Si tous les peuples de la région boivent le même tord-boyaux de prune, ils ont pris soin de donner différents noms à l’unique langue qu’ils parlent -et à l’ignoble boisson. Entre deux verres, mon interlocutrice ironise : «commande une šljivovica ou une rakija selon que tu veux paraître Serbe ou Bosniaque.» Je n’essayerai pas d’écluser à la vitesse de ces nouveaux amis que j’ai suivis jusqu’à un club de jazz, forcément souterrain et mal indiqué. C’est crasseux à souhait, enfumé comme de bien entendu et bruyant au-delà du concevable. À Sarajevo, tout le monde fume, partout, tout le temps -et personne ne s’en offusque. Je ne sais plus bien où nous sommes. Les larges avenues soviétiques et les petites ruelles sont propices à la désorientation. L’alcool commence à faire effet.

CONFINS. «Tout le monde dit que la Bosnie est une des frontières de l’Orient et de l’Occident. D’ailleurs, Sarajevo n’apparaît pas sur Google Maps. Sarajevo n’existe pas.» Il embraye : «Peu savent que nous avons repoussé les frontières de l’absurde. Pour ne pas coller notre carte d’identité sur notre front, il faut peser le moindre mot». Au-delà du prénom, le moindre détail peut dire la nationalité des habitants de Sarajevo. Les Serbes se saluent d’un simple «zdravo». Les Bosniaques lui préfèrent le«salam alaikum». « Alors pour être plus neutre, si on veut conserver un peu de mystère, il ne nous reste que le très formel dobar dan.» Je perds la suite du discours dans la musique et la torpeur radieuse de l’eau-de-vie.

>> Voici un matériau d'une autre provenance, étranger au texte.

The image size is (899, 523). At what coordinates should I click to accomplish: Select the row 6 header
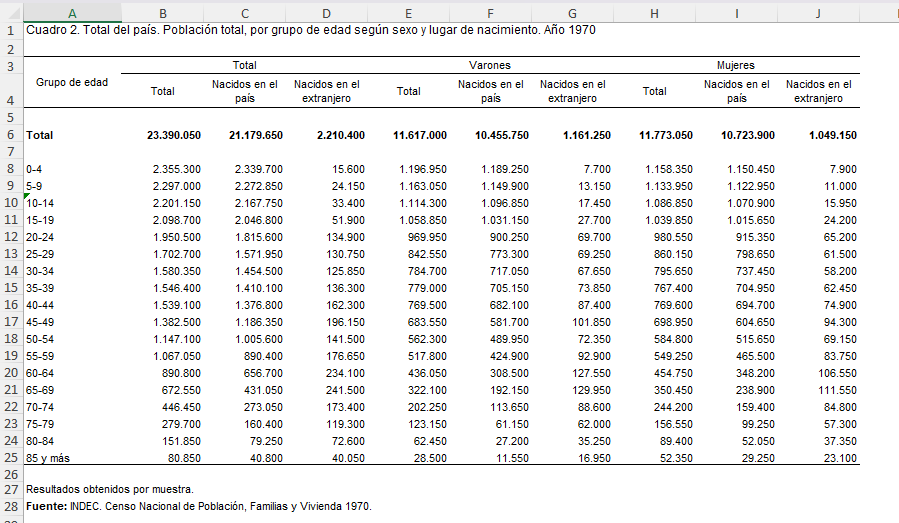(x=10, y=135)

«Attention aux stalactites qui se décrochent des toits. Tous les ans, plusieurs personnes meurent embrochées par de la glace. C’est encore plus con que de mourir assassiné par ton ancien voisin devenu sniper.» Les Bosniaques sont des équilibristes du paradoxe. Le premier des divertissements dans ce pays de théâtre et de cafés, c’est la conversation, et tant pis s’il faut parfois lui sacrifier la vérité, tant qu’il y a la grâce.

Sarajevo passe de l’ottoman à l’austro-hongrois en quelques pas. Nous retournons dans la vieille ville. La flamme éternelle ne s’est pas éteinte, les vendeurs ne sont pas encore installés sur le marché en plein air de Markale. Les cernes de mes compagnons de fête augurent des miens. Bras dessus, bras dessous, autant par amitié que pour conjurer les plaques de verglas, nous cherchons une boulangerie avant de nous échouer sur une des plus célèbres places de Sarajevo, Sebilj, devant un dernier café. L’appel à la prière retentit.